Occupy Central organizers vow to bring the city’s commercial hub to a standstill if the government fails to come up with a plan that provides genuine democracy for the 2017 Chief Executive election. Beijing, not used to receiving threats from its people, are outraged. They are stating this occupancy will not be tolerated and protestors better think twice before participating. Further stating the occupation would severely threaten Hong Kong’s financial stability.
A few days ago, Beijing released their first ever official statement, since the handover in 1997, regarding their governing rights over Hong Kong. This coming on the cuff’s of record-breaking attendance of the Hong Kong’s vigil of Tiananmen Square Massacre, Beijing clearly is concerned of a large turnout for the Occupy Central protest. Despite Beijing attempt, their continued actions are only encouraging more involvement with Occupy Central.
Earlier this month, Martin Lee and Anson Chan, members of Occupy Central, visited the United Stated and Canada and met with Vice-President Joe Biden, along with the House Minority Leader, Nancy Pelosi.

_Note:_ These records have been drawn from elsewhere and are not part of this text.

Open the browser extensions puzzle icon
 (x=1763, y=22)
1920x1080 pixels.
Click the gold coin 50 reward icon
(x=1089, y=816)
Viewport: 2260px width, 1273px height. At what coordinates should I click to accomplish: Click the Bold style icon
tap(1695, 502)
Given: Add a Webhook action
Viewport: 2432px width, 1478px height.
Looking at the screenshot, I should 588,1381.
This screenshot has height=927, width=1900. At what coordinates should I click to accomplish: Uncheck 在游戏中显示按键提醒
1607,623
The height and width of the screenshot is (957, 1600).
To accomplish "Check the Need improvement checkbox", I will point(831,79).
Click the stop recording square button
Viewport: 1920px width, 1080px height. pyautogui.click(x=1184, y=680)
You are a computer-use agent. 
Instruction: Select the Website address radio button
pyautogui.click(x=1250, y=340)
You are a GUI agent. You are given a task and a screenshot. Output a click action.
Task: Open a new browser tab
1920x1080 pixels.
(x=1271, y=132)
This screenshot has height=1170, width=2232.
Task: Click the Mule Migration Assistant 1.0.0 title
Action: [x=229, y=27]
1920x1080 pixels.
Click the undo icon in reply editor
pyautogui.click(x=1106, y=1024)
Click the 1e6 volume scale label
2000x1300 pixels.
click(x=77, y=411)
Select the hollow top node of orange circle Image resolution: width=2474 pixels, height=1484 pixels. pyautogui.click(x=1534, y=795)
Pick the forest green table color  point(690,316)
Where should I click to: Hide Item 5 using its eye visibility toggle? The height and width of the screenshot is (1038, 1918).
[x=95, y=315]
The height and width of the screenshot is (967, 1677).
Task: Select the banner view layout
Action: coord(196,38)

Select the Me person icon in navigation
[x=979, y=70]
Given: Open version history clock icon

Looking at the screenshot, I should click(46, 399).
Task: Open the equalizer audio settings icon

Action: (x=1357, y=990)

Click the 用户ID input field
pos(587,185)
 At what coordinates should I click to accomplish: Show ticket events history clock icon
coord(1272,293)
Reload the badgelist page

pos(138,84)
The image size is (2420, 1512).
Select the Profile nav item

They also spoked at the briefing with the National Endorsement for Democracy and appeared as panelist at the Congressional Executive Commission on China’s Roundtable on Hong Kong democracy. Winning strong support from the United States and Canada.
Feeling threatened by Lee’s and Chan’s actions, going as fare as calling them “troublemakers”, Beijing is extremely nervous that foreign forces may interfere with how they manage their internal affairs with Hong Kong.
In preparation of the occupation of Central, many Hong Kong offices have already secured temporary office space outside of Central to insure easy access for their employees. The court systems also have a plan to account for the likelihood of increased civil trails, as a result of increased arrests.
What is China doing? Will we see military tanks roll across the boarders, making their way toward Hong Kong Island? No one knows. What we do know is Beijing needs to realize no one benefits more, financially, for keeping Hong Kong a capitalist city than Beijing. And capitalism can’t exist without real democracy.